The new government which gets elected in the June 2010 polls will have its hands full. In 2002, Colombia was on the brink of becoming a failed state. Now, the restoration of the country’s investment grade rating will have to be given top priority by the incoming government. Despite Uribe’s best efforts, urban violence resurfaced in 2009, marked by murders in Medellín, the country’s second biggest city. More worrying is the fact that thousands of former paramilitaries have returned to arms, and there are signs of a regrouping of FARC. Although UN figures show a 50% drop in cocaine production since 2001, drug money is still used to fund the guerrillas and other criminal gangs, posing challenges for security forces. Adding to this, the army has been accused of murdering up to 1,800 civilians, branding them as militants. The next government will need to consolidate Uribe’s achievement while reforming his policies to tackle new threats.

 

The alarming unemployment rate, which stands at 11.8%, also needs to be urgently addressed to prevent the country’s youth from joining the dark underworld of drug gangs and armed groups. Higher payroll taxes deter employers from adding new jobs. Regarding the country’s tax system, President Uribe has been accused of doling out tax breaks to favored companies, something which the president defends as necessary to foster investment.

 

Financial district in downtown Bogota

The financial district in downtown Bogota, Colombia. The economy has recovered steadily from the recession. The central bank now expects the economy to grow at the rate of 2.5% in 2010.
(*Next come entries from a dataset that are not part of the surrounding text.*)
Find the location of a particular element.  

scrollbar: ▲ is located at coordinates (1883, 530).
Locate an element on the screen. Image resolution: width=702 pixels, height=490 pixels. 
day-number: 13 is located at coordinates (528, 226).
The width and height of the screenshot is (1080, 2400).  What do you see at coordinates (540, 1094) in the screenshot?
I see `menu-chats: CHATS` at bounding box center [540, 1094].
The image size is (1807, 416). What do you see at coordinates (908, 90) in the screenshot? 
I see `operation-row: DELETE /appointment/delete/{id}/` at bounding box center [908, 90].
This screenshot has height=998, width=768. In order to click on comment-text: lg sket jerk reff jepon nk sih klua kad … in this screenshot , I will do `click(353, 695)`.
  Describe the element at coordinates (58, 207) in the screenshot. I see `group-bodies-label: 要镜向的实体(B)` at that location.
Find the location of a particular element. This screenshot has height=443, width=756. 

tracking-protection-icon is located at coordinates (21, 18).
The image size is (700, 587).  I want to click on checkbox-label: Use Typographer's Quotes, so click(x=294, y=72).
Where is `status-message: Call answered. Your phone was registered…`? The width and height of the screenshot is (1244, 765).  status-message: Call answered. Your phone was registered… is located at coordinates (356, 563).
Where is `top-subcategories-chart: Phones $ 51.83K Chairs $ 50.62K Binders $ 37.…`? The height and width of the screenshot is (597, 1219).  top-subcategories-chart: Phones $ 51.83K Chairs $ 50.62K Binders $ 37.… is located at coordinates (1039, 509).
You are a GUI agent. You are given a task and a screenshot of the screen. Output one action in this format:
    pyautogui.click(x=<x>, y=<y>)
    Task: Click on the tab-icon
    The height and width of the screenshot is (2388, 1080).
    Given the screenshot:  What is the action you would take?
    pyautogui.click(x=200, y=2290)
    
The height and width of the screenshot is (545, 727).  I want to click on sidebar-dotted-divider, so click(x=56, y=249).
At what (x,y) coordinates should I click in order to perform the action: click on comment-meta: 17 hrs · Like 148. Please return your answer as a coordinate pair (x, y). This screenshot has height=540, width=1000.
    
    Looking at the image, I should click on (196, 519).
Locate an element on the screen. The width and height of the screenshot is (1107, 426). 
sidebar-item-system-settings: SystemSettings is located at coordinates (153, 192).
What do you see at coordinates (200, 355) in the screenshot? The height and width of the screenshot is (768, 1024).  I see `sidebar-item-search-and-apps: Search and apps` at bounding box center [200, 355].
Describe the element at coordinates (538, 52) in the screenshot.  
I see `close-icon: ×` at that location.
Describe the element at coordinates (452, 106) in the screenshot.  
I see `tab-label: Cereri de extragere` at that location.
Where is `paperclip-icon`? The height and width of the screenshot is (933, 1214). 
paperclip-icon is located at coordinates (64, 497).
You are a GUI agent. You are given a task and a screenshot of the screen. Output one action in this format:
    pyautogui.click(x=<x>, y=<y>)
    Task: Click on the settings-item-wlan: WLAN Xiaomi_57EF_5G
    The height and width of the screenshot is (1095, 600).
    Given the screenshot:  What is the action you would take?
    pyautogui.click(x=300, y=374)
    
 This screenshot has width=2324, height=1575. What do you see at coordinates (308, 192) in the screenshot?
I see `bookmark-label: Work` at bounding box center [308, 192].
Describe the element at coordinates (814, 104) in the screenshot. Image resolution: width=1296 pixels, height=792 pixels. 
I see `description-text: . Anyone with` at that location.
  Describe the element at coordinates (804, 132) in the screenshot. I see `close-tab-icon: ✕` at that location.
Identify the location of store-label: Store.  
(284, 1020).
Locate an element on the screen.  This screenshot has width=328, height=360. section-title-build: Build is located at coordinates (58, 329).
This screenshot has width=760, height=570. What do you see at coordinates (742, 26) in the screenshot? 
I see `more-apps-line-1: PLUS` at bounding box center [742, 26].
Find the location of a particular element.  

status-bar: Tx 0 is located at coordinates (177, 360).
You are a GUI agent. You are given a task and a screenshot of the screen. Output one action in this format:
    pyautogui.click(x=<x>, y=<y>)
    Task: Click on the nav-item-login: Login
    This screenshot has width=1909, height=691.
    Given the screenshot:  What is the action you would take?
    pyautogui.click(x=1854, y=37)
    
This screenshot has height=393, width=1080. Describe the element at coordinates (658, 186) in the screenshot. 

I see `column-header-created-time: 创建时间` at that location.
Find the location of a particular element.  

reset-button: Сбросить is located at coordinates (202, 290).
While the Colombian economy may be recovering moderately after the recession, a comparison with some of its Latin American peers subdues the comforting statistics. While Brazil is recovering sharply, Colombia is estimated to grow only modestly in 2010 and 2011. The problem is complicated by the country’s dismal export scene. Even as Brazil, Chile, and Peru benefit from China’s huge demand for commodities, Colombian exporters find the going tough, as the United States, its biggest market, is yet to recover fully from the recession. What’s more, Colombia’s other trade partners, Venezuela and Ecuador, have slapped trade sanctions, impeding flow of trade.

 

But Álvaro Uribe, the two-term president, who assumed office in 2002, has made significant strides toward improving Colombia on all fronts. He has made Colombia less violent. Armed with U.S. aid and a new wealth tax, he has expanded the security forces by half. Better security in turn has helped to boost economic growth. During Uribe’s reign, Colombia emerged as one of Latin America’s top oil producers, a major coal exporter, and a growing player in gold investment, thanks to a stable government, improved security situation, and business-friendly environment. The mining sector in Colombia is also making headway, with global majors such as AngloGold Ashanti expressing interest in exploring for gold in the country. Encouragingly, the presidential favorite Juan Manuel Santos, who served as finance minister in the late 90s, is credited with restoring the country’s finances after the global financial crisis. And if the trends continue, the stage looks set for Colombia to continue on its path of restoration to play an even bigger role in the Latin American region in the years to come.